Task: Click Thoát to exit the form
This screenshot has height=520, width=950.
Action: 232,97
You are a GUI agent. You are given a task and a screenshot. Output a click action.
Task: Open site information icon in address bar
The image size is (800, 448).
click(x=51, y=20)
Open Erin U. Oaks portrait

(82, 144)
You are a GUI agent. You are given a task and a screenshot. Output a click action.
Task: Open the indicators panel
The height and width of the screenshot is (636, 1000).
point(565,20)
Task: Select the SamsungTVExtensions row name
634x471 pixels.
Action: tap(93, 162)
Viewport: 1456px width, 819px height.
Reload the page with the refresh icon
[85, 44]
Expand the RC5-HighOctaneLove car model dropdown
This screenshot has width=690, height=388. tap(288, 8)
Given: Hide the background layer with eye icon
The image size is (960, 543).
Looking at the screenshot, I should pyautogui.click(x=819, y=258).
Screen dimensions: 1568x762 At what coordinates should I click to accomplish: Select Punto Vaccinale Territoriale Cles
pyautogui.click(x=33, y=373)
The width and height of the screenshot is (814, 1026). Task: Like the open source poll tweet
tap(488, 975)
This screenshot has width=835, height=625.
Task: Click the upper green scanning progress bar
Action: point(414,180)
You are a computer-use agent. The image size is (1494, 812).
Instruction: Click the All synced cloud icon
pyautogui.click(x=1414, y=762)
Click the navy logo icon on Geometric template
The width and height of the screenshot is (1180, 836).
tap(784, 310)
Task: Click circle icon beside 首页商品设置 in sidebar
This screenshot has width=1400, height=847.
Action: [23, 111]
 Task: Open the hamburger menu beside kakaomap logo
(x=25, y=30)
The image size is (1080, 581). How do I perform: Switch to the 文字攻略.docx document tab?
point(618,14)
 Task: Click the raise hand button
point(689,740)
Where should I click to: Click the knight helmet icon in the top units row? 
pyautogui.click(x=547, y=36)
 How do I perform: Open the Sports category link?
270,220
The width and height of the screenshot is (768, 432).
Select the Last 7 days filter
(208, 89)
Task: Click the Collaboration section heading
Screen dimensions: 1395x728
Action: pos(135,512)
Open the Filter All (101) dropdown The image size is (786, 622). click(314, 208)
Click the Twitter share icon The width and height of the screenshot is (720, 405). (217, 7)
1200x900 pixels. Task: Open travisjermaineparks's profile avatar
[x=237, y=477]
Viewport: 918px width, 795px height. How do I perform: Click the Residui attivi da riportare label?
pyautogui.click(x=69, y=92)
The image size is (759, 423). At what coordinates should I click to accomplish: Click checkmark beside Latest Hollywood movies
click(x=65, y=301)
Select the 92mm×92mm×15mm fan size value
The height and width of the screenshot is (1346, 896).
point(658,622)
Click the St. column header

+ + + + + + +

WHAT IS ASKED:
Copy the records word for word, beginning at the line containing "The image size is (759, 423)." and continuing through the final line of the records, with both ends included.

RESULT OF THE TASK:
The image size is (759, 423). At what coordinates should I click to accomplish: Click checkmark beside Latest Hollywood movies
click(x=65, y=301)
Select the 92mm×92mm×15mm fan size value
The height and width of the screenshot is (1346, 896).
point(658,622)
Click the St. column header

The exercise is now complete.